OCR page selection

This is the technical documentation for the Goobi plugin for selecting single pages for OCR execution or non-execution.

Introduction

This documentation describes how to install, configure and use a plug-in to upload documents to Goobi. This plugin can be used to determine on a single-page basis which images from a process are sent to OCR with which font.

Details

‚Äč

Plugin version

1.0.0

Identifier

intranda_step_ocrselector

Source code

- Source code not yet publicly available -

Compatibility

Goobi workflow 3.0.4 and newer

Documentation date

04.03.2019

Precondition

The precondition for using the plugin is the use of Goobi workflow in version 3.0.4 or higher, the correct installation and configuration of the plugin as well as the correct integration of the plugin into the desired work steps of the workflow.
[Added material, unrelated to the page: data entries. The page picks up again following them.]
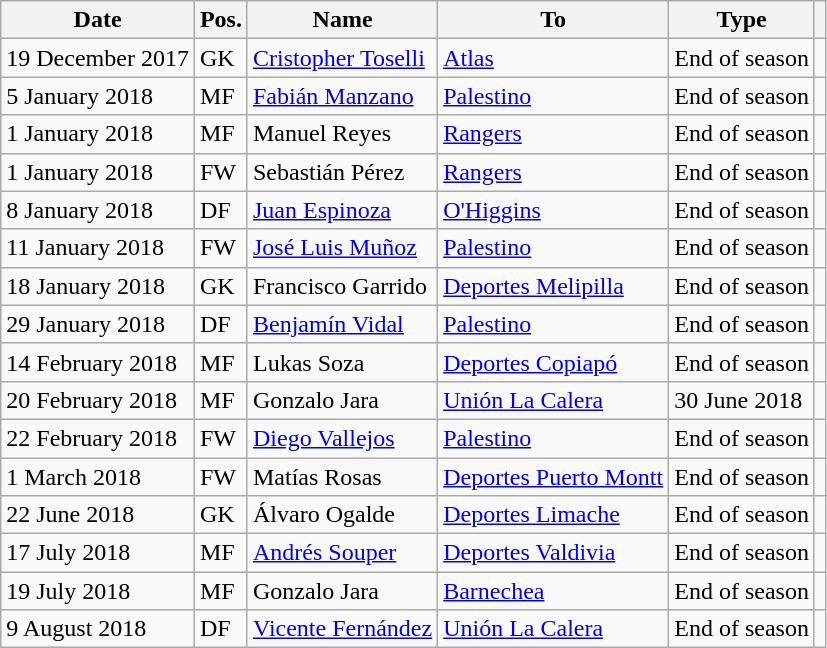
Juan Espinoza (342, 210)
Barnechea (554, 591)
Benjamín Vidal (342, 324)
Manuel Reyes (342, 134)
Date (98, 20)
Fabián Manzano (342, 96)
Name (342, 20)
5 January 2018 (98, 96)
22 February 2018 (98, 438)
Álvaro Ogalde (342, 515)
9 August 2018 (98, 629)
Lukas Soza (342, 362)
Diego Vallejos (342, 438)
Deportes Copiapó (554, 362)
Deportes Puerto Montt (554, 477)
To (554, 20)
Matías Rosas (342, 477)
Andrés Souper (342, 553)
29 January 2018 (98, 324)
José Luis Muñoz (342, 248)
1 March 2018 (98, 477)
Deportes Valdivia (554, 553)
11 January 2018 (98, 248)
22 June 2018 (98, 515)
Vicente Fernández (342, 629)
Cristopher Toselli (342, 58)
19 July 2018 (98, 591)
Francisco Garrido (342, 286)
Deportes Limache (554, 515)
Type (742, 20)
17 July 2018 (98, 553)
O'Higgins (554, 210)
Deportes Melipilla (554, 286)
20 February 2018 (98, 400)
19 December 2017 (98, 58)
14 February 2018 (98, 362)
30 June 2018 (742, 400)
Sebastián Pérez (342, 172)
8 January 2018 (98, 210)
Atlas (554, 58)
Pos. (220, 20)
18 January 2018 (98, 286)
In addition, a plugin is required for the actual OCR process and for merging the results.

Installation and Configuration

The following files must be installed to use the plugin:

/opt/digiverso/goobi/plugins/step/plugin_intranda_step_ocrselector.jar
/opt/digiverso/goobi/static_assets/plugins/intranda_step_ocrselector/css/style.css
/opt/digiverso/goobi/static_assets/plugins/intranda_step_ocrselector/js/app.js
/opt/digiverso/goobi/static_assets/plugins/intranda_step_ocrselector/js/riot.min.js
/opt/digiverso/goobi/static_assets/plugins/intranda_step_ocrselector/js/tags.js
/opt/digiverso/goobi/static_assets/plugins/intranda_step_ocrselector/js/ugh.js

The first file is the Java part of the plugin, all following files are needed for the graphical display.

The plugin does not have its own configuration, but reads the default value for all pages from the metadata of the process.

Settings in Goobi

After the plugin has been installed, it can be configured in the user interface in a workflow step.

Task-Details

Usage

If the corresponding task was opened by the respective user within which the plugin was configured, the plugin is displayed to the user in the task. After the plugin has been entered, a new view opens in which all images belonging to the process are displayed.

Plugin interface

The current selection (antiqua, fracture, no OCR) is displayed below each image. The preselection is read from the Font Type process property.
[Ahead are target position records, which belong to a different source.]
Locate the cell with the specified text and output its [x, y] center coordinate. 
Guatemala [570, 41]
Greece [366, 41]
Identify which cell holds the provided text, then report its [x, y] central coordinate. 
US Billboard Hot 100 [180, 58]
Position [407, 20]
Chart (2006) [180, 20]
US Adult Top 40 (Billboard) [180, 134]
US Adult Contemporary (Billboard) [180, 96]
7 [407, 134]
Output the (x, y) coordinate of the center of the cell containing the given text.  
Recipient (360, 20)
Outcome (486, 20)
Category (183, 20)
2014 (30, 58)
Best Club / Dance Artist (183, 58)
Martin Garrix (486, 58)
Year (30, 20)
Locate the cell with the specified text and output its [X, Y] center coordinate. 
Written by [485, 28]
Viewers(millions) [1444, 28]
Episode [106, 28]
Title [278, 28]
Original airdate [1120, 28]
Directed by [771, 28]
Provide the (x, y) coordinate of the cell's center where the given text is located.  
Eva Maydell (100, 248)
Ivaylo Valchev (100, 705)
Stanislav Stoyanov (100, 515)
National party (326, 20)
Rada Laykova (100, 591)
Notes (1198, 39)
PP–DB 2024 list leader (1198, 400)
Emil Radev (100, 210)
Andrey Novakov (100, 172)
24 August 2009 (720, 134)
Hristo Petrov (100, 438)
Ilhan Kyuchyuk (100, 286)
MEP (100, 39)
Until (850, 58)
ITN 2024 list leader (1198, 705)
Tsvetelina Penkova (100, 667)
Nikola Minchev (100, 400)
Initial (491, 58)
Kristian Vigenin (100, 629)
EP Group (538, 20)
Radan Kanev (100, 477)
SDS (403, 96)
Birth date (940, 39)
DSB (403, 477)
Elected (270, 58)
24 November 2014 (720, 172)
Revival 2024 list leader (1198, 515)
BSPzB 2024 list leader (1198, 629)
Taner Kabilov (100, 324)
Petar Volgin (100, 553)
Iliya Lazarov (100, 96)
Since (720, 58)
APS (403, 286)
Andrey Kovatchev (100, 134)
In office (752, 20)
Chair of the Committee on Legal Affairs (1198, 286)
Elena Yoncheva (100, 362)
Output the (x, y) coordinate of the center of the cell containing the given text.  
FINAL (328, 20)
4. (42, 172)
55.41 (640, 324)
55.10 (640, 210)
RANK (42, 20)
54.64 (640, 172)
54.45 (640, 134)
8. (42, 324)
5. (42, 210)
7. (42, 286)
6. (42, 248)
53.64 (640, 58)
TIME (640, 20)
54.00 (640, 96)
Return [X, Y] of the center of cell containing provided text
Individual images can now be selected here by left-clicking. Multiple selection is possible by Ctrl + click for individual pages and Shift + click for a range of pages.

Multiple selection

If one or more pages are selected, a context menu can be opened by right-clicking on one of the selected pages.

Context menu

Here you can choose between the three options antiqua, fracture and no OCR. Click on one of the three options to apply it to all selected pages.

Updated - no OCR for cover and blank pages

The plugin can be exited by clicking on Exit plugin after successful selection. The plugin will automatically be saved again. The Save button can be used for temporary saving.